Thousands of survivors of Europe’s worst massacre of civilians since the Second World War will mark the 10th anniversary of the slaughter today by burying the newly-identified bodies of 610 victims.

Thousands of survivors of Europe’s worst massacre of civilians since the Second World War will mark the 10th anniversary of the slaughter today by burying the newly-identified bodies of 610 victims.

Shortly before the end of the 1992-95 Bosnian war, Bosnian Serb soldiers overran Srebrenica – a UN-protected zone – and began a slaughter that left 8,000 Muslims dead, most of them men and boys. Their bodies were dumped in mass graves throughout eastern Bosnia.

Forensics experts have so far exhumed more than 5,000 bodies, 2,032 of which have been identified through DNA analysis and other techniques.

Up to 50,000 survivors, guests, foreign ambassadors and local officials were expected to gather for the burial of the new group of bodies at the Potocari memorial cemetery, where more than 1,300 Srebrenica victims are already buried.

The alleged masterminds of the July 11, 1995, massacre – Bosnian Serb wartime leader Radovan Karadzic and his military commander, Gen. Ratko Mladic – have been indicted by the UN tribunal in The Hague, Netherlands, for genocide and crimes against humanity at Srebrenica and elsewhere. Both are still at large.

Some 1,500 Bosnian Serb police were to guard the ceremony, but from a distance.

A high-ranking official from neighbouring Serbia-Montenegro also planned to attend the service – a significant gesture given Serbia’s political and military backing of the Bosnian Serbs during the Bosnian war.

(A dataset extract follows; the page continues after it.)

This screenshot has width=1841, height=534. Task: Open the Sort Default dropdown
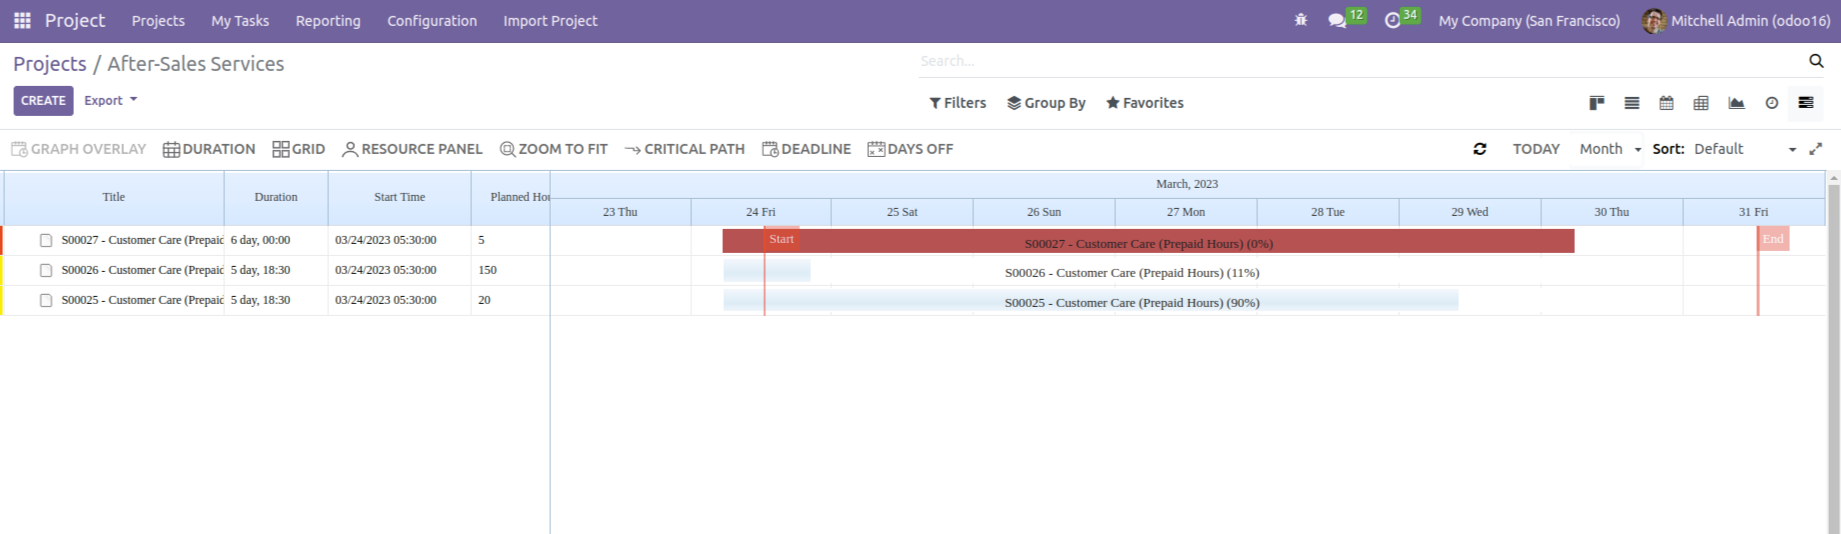tap(1745, 149)
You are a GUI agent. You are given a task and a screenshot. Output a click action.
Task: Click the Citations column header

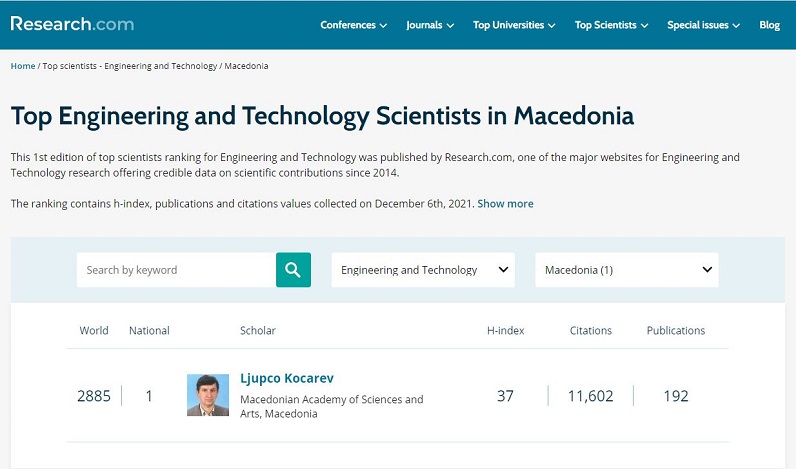coord(590,331)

Srebrenica was brought back into focus in June when footage – apparently recorded by Serb troops – was broadcast worldwide showing Serb paramilitaries executing six Muslim men from Srebrenica.

The footage showed that Serbs, and not just Bosnian Serbs, had taken part in the slaughter.

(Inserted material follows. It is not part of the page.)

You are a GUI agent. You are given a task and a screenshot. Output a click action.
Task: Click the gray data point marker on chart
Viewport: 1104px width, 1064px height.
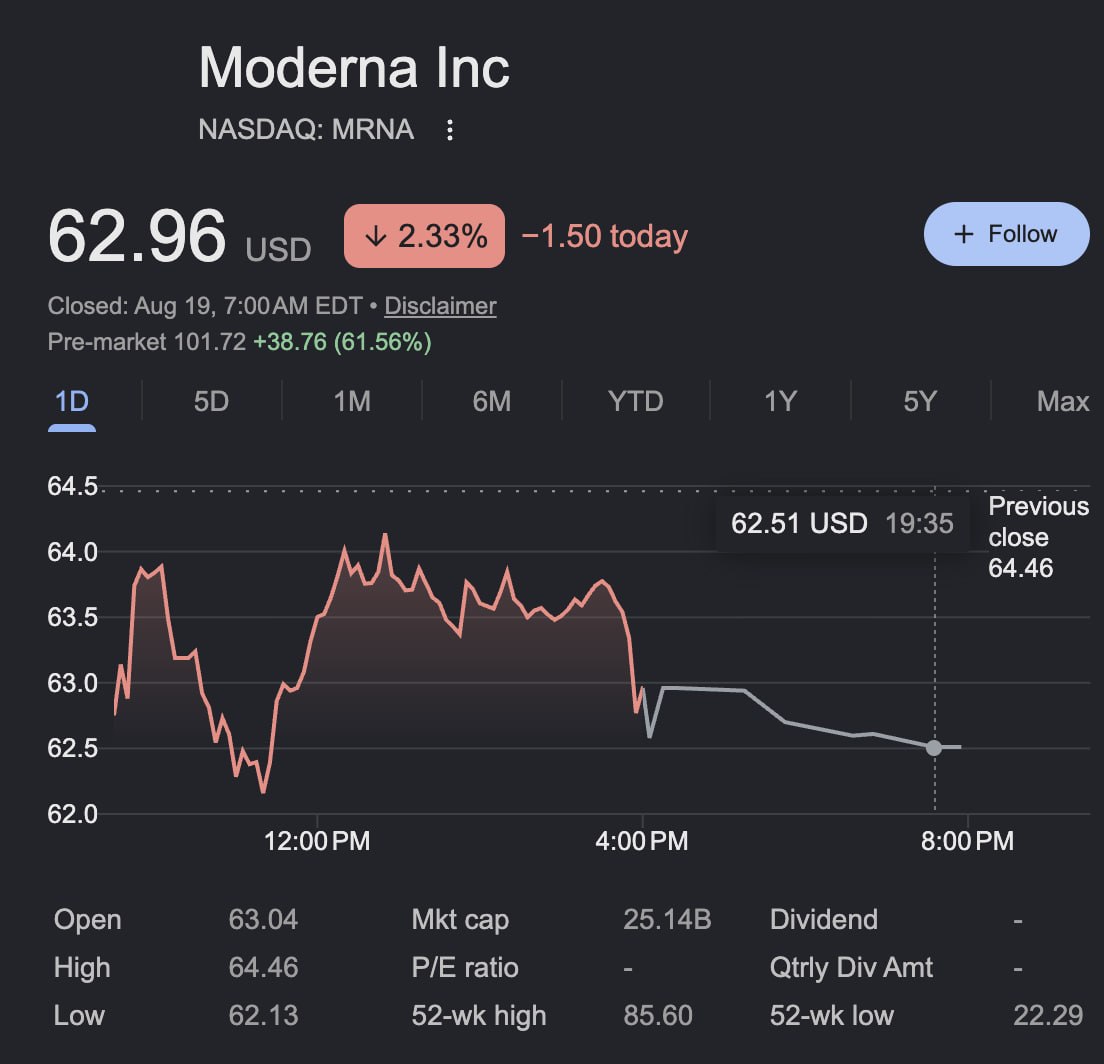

“I am going to Srebrenica to pay tribute to the innocent victims of the crime committed there,” Serbian President Boris Tadic said. “It is necessary to establish full trust and cooperation in the region. We have to break the circle of evil on the Balkans.”

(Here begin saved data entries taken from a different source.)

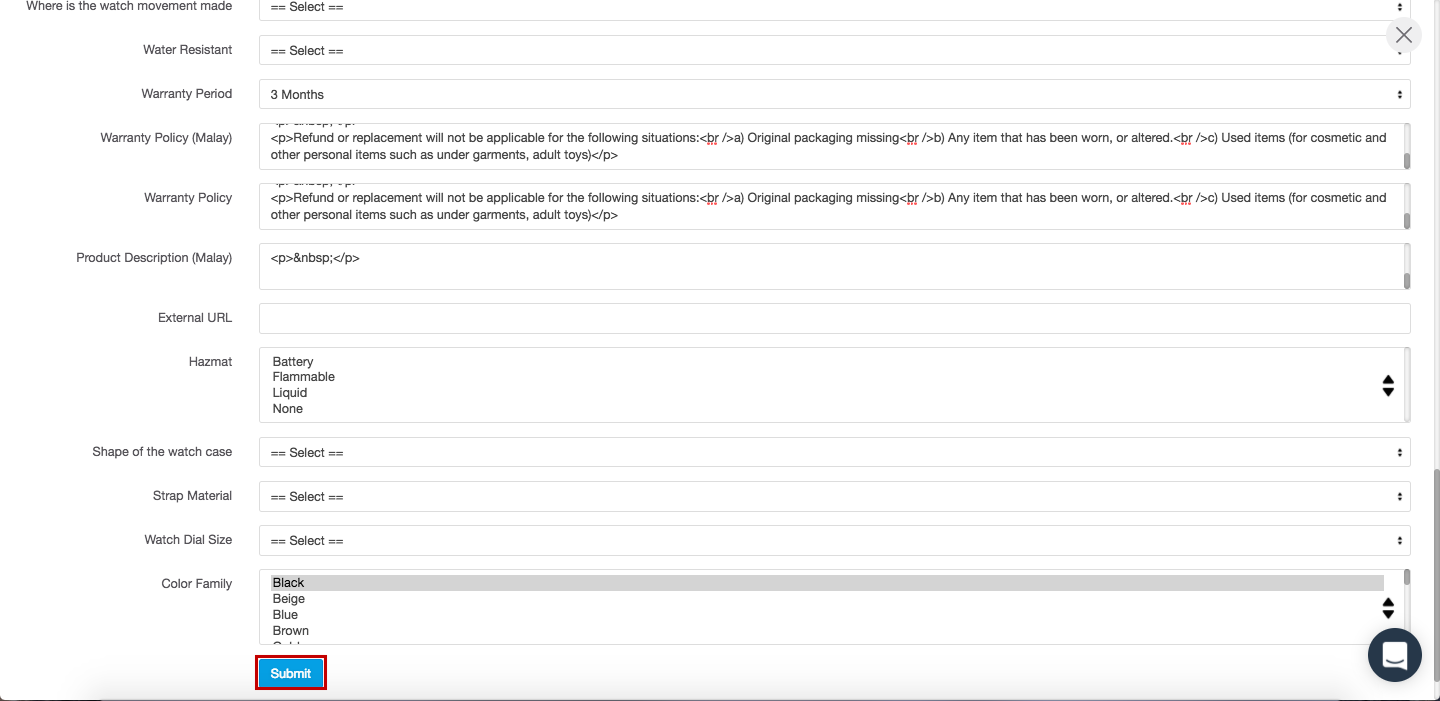Image resolution: width=1440 pixels, height=701 pixels.
Task: Click the External URL input field
Action: 834,318
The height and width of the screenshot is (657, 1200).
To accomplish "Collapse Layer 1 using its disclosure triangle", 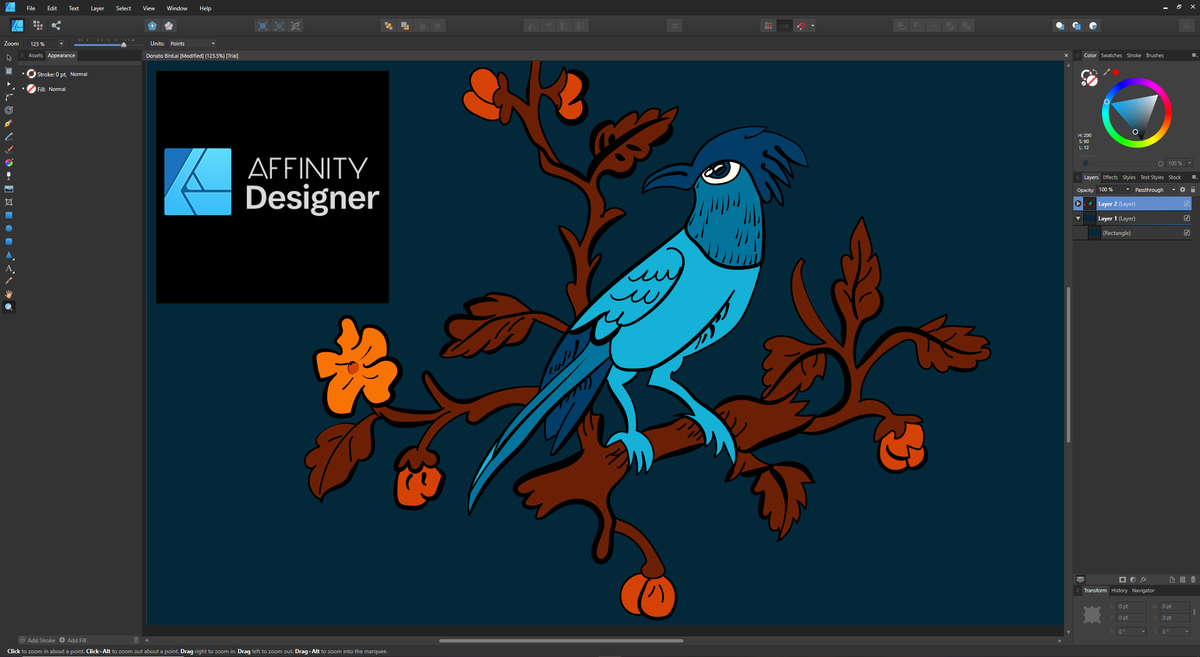I will (1078, 218).
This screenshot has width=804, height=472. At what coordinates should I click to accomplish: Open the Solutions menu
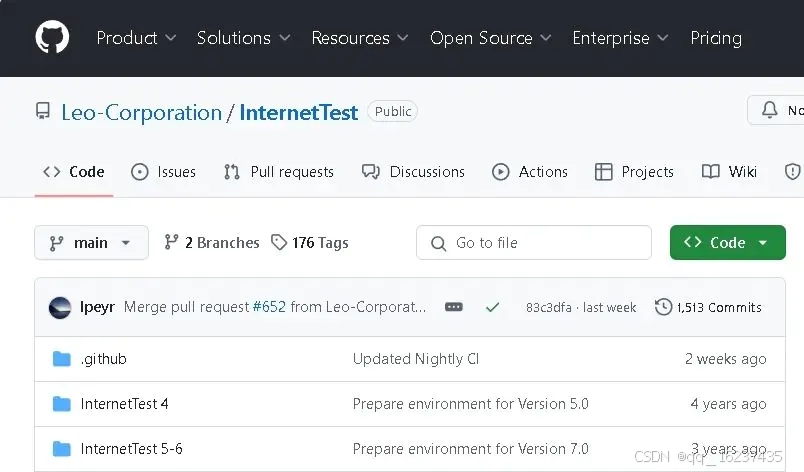click(x=243, y=38)
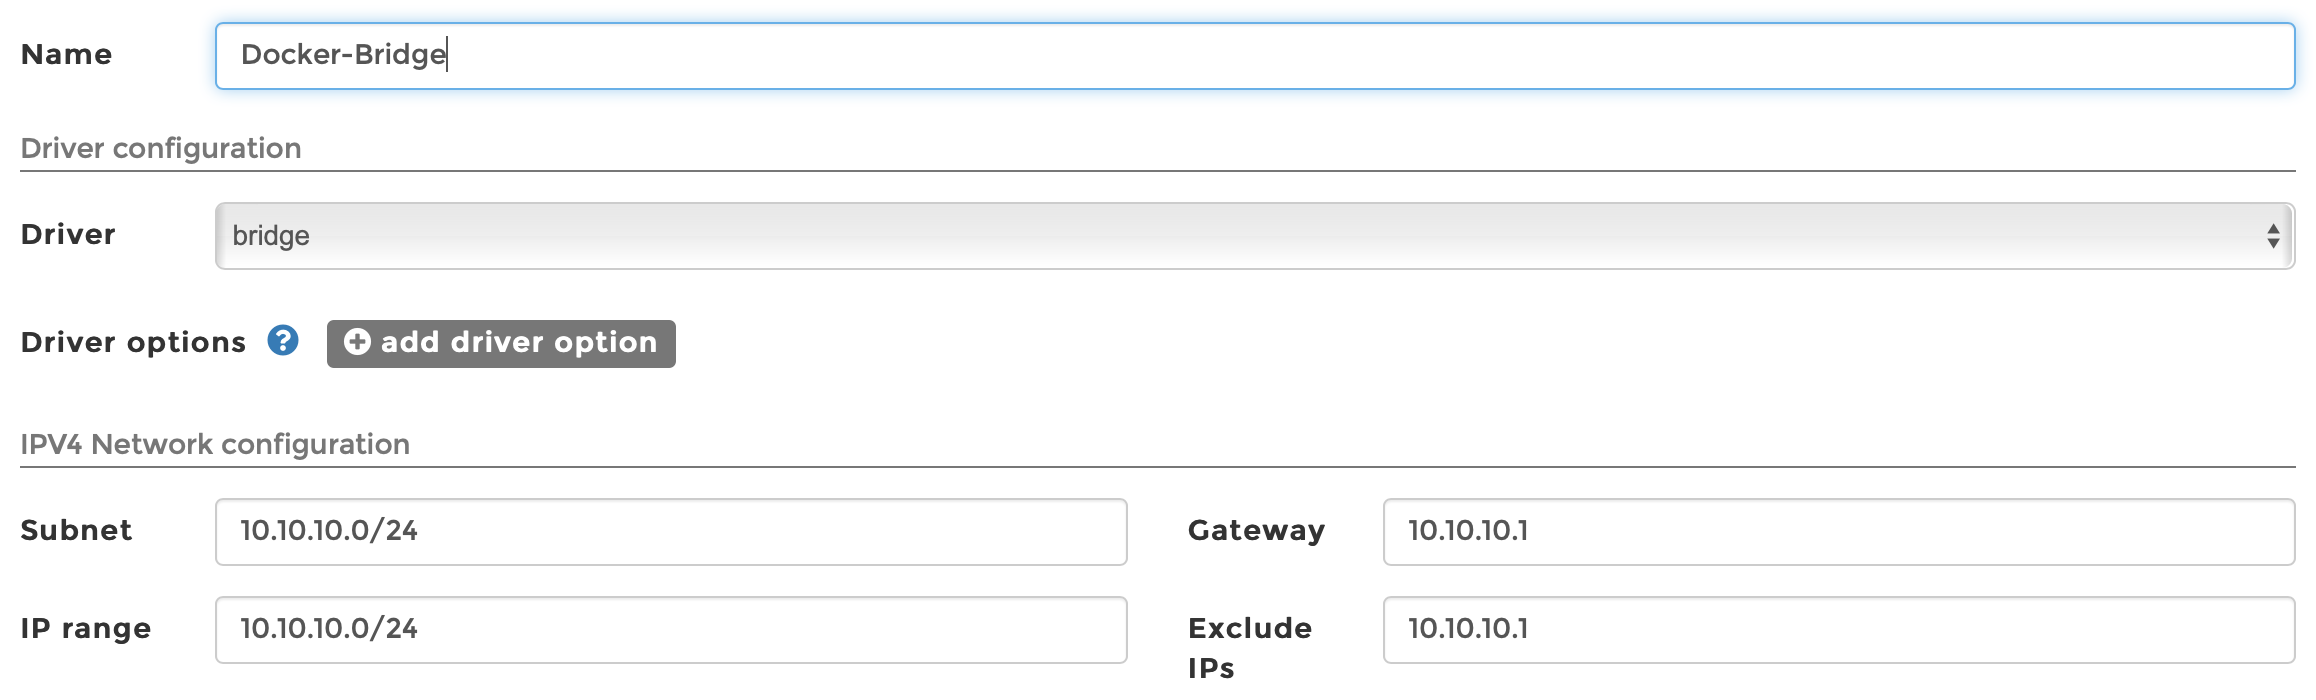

Tadic has faced criticism from Serbia’s hard-line nationalists for his decision to attend the Srebrenica ceremonies today.

Also expected to attend were members of Bosnia’s three-member presidency, which governs the country divided by a US-brokered peace agreement into a Bosnian Serb mini-state and a Bosnian-Croat Federation.

Other dignitaries planning to attend the ceremony include the top international administrator in Bosnia, Paddy Ashdown; the head of the World Bank, Paul Wolfowitz, and the head of the UN war crimes court, Theodor Meron.

Yesterday evening hundreds of survivors who took part in a three-day memorial death march arrived in Srebrenica, having retraced the route some took to Muslim-controlled territory and freedom in 1995.

Some 250,000 people were killed in the 1992-95 war between Bosnian Muslims, Catholic Croats and Orthodox Serbs. About 16,500 bodies have been exhumed from more than 300 mass graves throughout the country.